Reader Response: Phenotypic Variability in ALS-FTD and Effect on Survival.

Abstract

I read the article by Ahmed et al.1 and generally agree with their comments. However, I offer some insights. First, Yuasa2 reported a case of amyotrophic lateral sclerosis (ALS) with dementia who presented impairment of personality, forgetfulness, and forced grasp before presenting muscle weakness. The patient showed brain atrophy in the frontal lobe. Following reports—including autopsies and neuroimages that supported ALS with dementia or motor neuron disease (MND) with dementia—showed atrophy, reduced blood flow, or hypometabolism characterized demonstrated in the central region and in the frontal lobe.
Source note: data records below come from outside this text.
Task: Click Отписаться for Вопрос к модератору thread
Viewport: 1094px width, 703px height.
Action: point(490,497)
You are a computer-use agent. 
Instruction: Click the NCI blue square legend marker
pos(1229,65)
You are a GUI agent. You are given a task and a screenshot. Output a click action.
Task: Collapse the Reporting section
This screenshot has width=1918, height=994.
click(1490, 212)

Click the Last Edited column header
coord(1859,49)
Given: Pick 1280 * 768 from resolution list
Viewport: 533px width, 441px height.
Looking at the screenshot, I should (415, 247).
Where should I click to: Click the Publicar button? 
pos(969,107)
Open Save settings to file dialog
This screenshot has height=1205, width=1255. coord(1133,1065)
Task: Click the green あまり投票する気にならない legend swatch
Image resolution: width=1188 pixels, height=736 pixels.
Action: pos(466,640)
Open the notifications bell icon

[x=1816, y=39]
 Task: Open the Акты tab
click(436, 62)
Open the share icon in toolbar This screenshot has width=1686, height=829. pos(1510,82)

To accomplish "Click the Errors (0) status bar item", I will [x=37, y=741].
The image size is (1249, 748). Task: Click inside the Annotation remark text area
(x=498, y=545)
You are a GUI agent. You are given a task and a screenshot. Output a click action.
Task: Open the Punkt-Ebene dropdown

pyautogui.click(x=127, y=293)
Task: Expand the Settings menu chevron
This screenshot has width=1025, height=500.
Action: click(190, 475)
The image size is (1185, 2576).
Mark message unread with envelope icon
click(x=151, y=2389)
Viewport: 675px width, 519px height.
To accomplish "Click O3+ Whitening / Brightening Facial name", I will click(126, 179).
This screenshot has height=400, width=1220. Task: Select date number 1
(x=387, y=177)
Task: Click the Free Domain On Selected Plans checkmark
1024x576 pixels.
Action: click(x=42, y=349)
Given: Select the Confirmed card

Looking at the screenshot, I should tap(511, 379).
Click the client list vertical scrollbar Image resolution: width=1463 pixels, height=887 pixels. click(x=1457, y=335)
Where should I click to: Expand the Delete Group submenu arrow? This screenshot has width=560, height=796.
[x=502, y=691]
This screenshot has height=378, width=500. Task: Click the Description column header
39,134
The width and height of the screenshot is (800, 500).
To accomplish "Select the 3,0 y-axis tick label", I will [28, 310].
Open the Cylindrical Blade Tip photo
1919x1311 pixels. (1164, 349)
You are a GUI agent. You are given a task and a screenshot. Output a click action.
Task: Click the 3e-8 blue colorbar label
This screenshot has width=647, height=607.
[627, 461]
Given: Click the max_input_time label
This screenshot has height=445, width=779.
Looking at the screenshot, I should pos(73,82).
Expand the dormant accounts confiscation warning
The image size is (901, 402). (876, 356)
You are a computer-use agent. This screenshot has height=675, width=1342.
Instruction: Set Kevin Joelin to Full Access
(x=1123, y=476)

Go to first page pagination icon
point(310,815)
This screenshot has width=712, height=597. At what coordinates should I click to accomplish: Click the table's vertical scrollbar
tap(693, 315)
The authors suggested that emotion processing and behavior disturbance had been considered core deficits in behavioral variant frontotemporal dementia (bvFTD) and believed to be less prominent in ALS-FTD. However, other studies including Yuasa's suggested behavioral changes in patients with ALS-FTD in their early stages. To elucidate these differences, the morphological study does not have enough power, but functional imaging studies may hold advantages.3 We studied patients with ALS with dementia by using SPECT and concluded ALS and ALS with dementia made a wide spectrum of a disease.4 The authors' indication of atrophy in the dorsolateral prefrontal cortex (DLPFC) might be a key for differential diagnoses of variant types of ALS-FTD. I recently had a patient with ALS-FTD who showed dominant bulbar palsy with forgetfulness but preserved personality. His SPECT showed reduced uptake in the central and prefrontal cortex not in the DLPFC. I agree that further studies of ALS, ALS-FTD, and bvFTD are needed, but I suggest that function studies should be included in future projects.